In the records below, count every line that contains the word "agent" and report only the total.

#### RECORDS FOR THE TASK:
★ ★ ★ ★ ★ ★ ★
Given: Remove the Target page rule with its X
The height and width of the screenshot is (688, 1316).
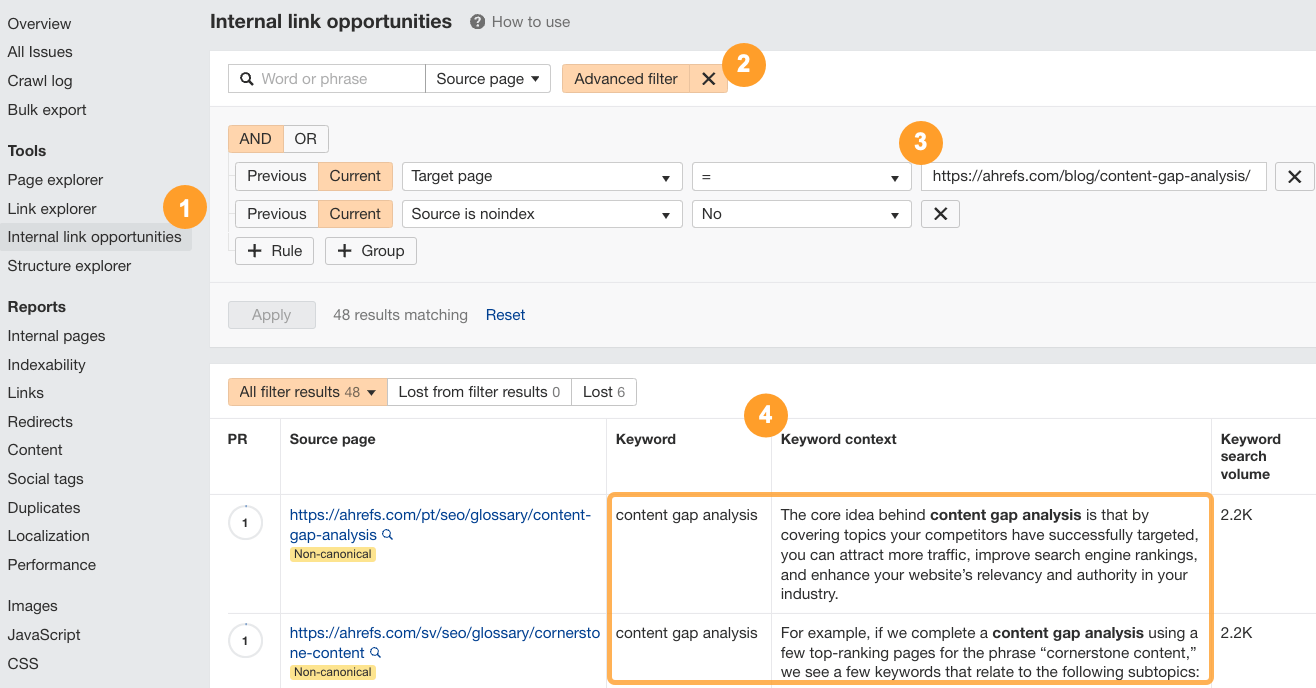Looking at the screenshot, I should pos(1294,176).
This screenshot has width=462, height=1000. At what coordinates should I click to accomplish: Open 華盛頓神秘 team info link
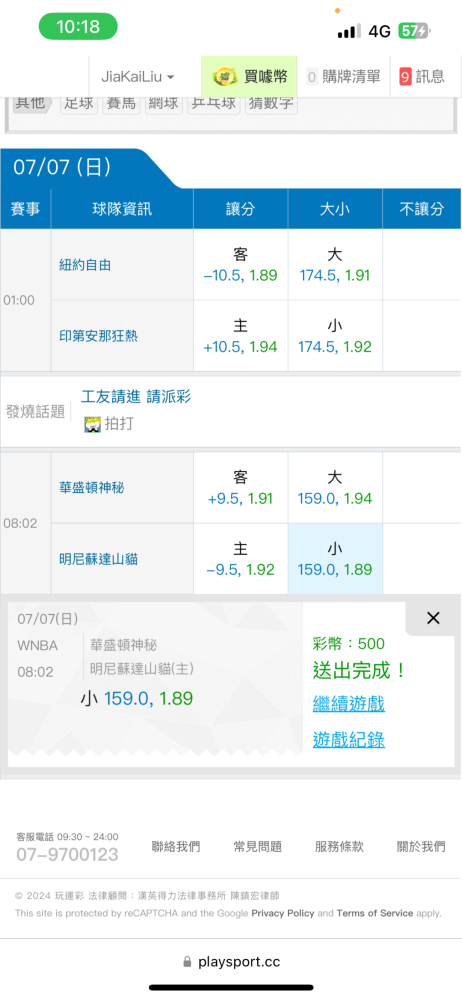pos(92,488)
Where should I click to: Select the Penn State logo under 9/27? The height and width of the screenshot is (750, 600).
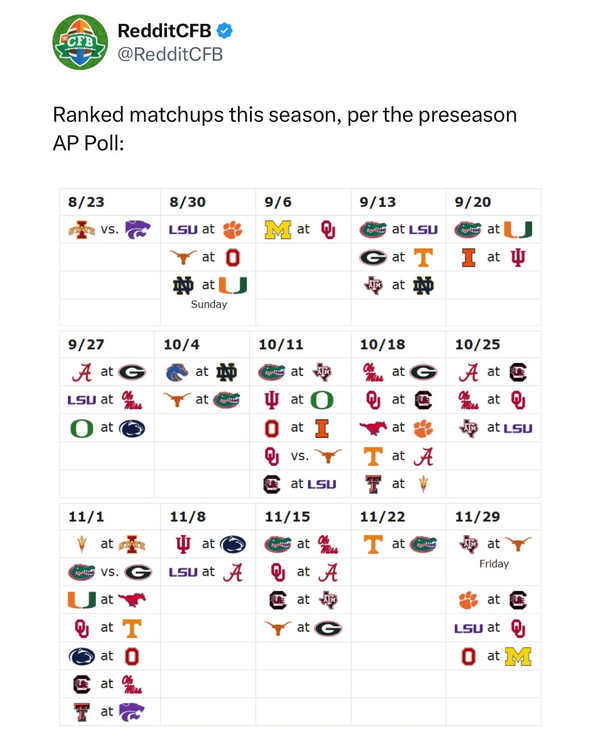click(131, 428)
★ ★ ★ ★ ★ ★ ★
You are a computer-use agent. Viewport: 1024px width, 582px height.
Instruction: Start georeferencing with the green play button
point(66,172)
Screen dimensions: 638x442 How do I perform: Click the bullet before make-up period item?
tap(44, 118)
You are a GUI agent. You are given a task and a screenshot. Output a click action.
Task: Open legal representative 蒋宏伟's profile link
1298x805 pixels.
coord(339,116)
★ ★ ★ ★ ★ ★ ★
#### RESULT:
2